Lo que no puede ser y el derecho a decidir

José T. Raga

Como viene de antiguo, nos coge sobre aviso, incluso a algunos en situación de resabio, es decir, resabiados. Que sobre muchas materias se puede pactar buscando proteger de la manera más expeditiva los intereses de las partes –estamos suponiendo que hablamos de intereses privados y privativos– no hay duda posible, pero depende de qué materias y, en cualquier caso, de aquellas que como máximo pertenecen al ámbito privado de los individuos, sin repercusión alguna sobre quienes nada tienen que ver en el pacto, por lo que tampoco han intervenido en su consecución.

Por ello, me parece fuera de toda racionalidad la subrepticia idea de un posible pacto entre el Gobierno de España y el presidente de la Generalidad de Cataluña, tal y como dejó caer la Sra. Sánchez Camacho, en un tono con visos de sugerencia, como para que los españoles fuéramos haciéndonos el ánimo. El pacto al que hacía alusión tenía poco de novedoso. Es más, siendo más concluyente, es el de siempre: decía algo así como que Cataluña podría conseguir mayor financiación si el señor Mas renunciara a la consulta.

Y, ahí es donde yo digo: ¡alto!
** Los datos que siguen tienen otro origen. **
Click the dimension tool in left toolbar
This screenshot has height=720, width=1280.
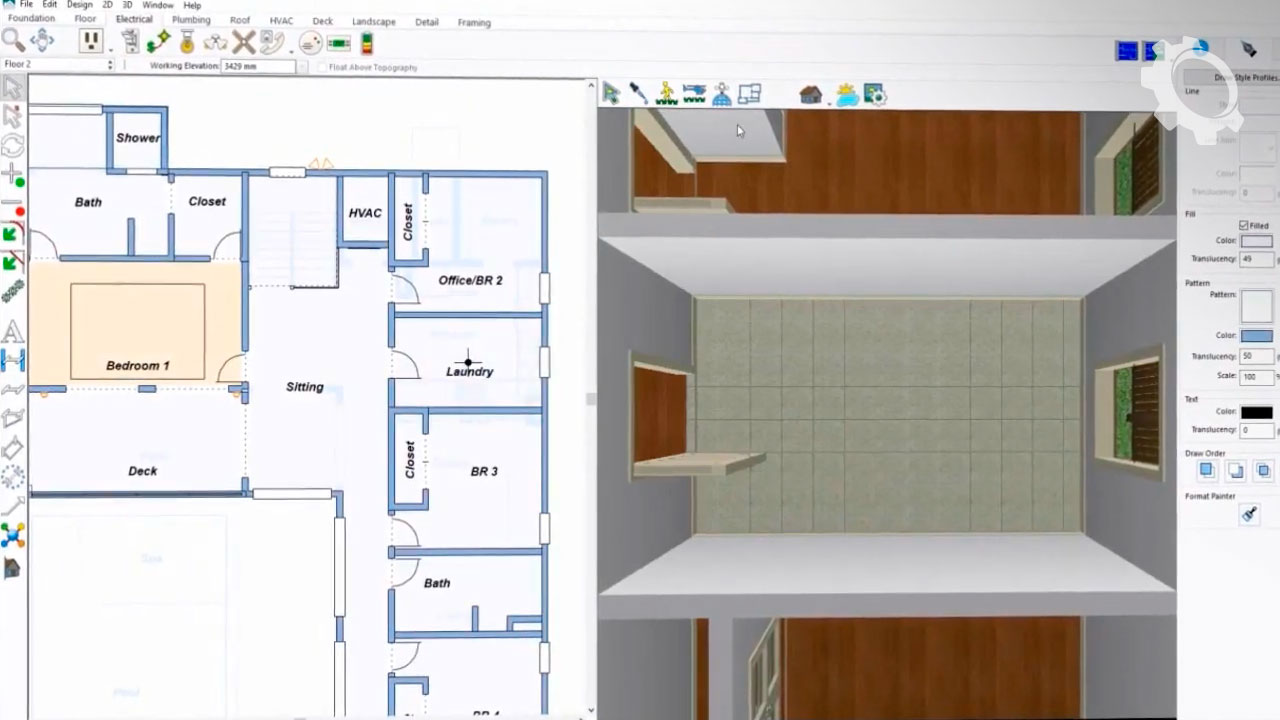13,360
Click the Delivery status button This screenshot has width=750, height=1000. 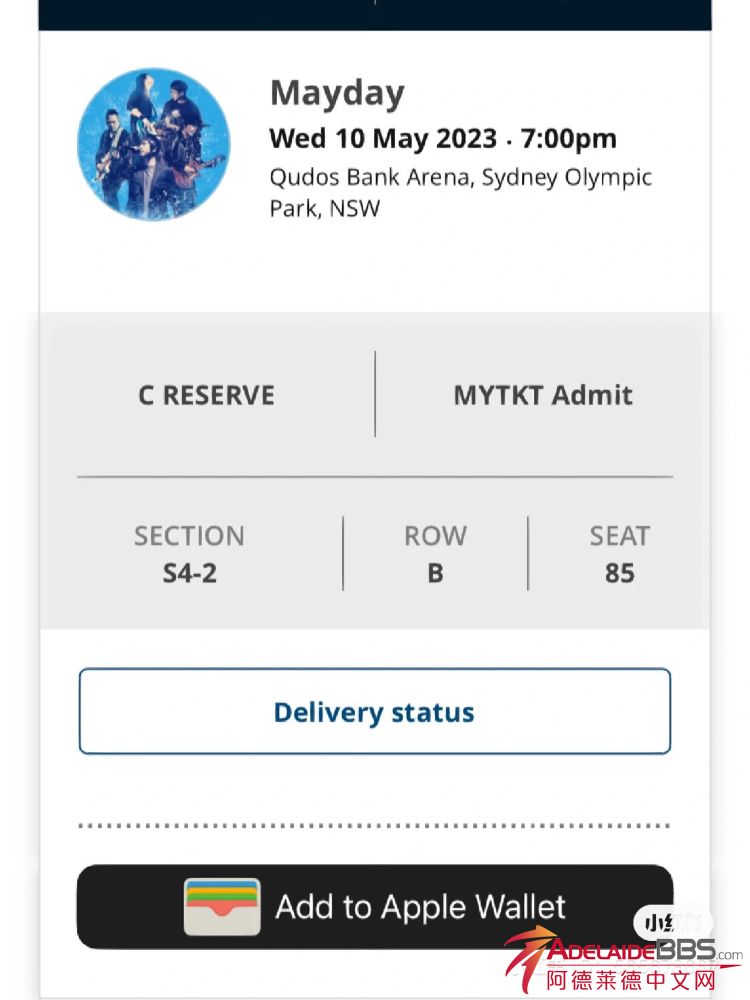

En esta opinión, no creo ser el único. Es más, creo que somos muchos los españoles que, habiendo sufrido este tipo de negociaciones, estériles para España, porque nada se ha conseguido, sabemos que han estado cargadas de perjuicios para los españoles afincados en otras comunidades autónomas.

Cuando la ley contempla el interés común de una nación, no caben más pactos que imponerla, utilizando para ello los instrumentos del Estado de Derecho, que al parecer para algunos son desconocidos, incluido en última instancia la aplicación de la fuerza contra los transgresores.

Si dos años sin trabajar en la cosa pública, dedicados a hablar de secesión, de independencia, de federalismo asimétrico, etc., se resolvieran con un acuerdo de financiación más generosa aún, me ofrezco como controlador del tumulto que se iba a organizar por todas las Administraciones autonómicas, municipales y provinciales en busca del pacto financiero con renuncia a la independencia.

Soy partidario de que Cataluña no saque provecho alguno de este pulso con el Estado; antes al contrario, soy partidario de que, como al hijo díscolo se le penaliza con la legítima estricta, también a quien violenta reclamando la independencia se le conceda lo estrictamente justo, sin generosidad añadida.

¡Ah! Y si se llegara a la ansiada independencia, que lo fuera de verdad. Como dijo alguno de sus apóstoles, que las relaciones entre España y Cataluña fueran equivalentes a las que se dan entre España y Chile. Que no nos vengan con eufemismos de Estado Asociado, o Estado Privilegiado, que son fórmulas para seguir disfrutando de la sopa boba.

En estas materias, tanto la del pacto financiero como la de las relaciones tras la independencia, los españoles, todos, también tenemos derecho a decidir. Faltaría más.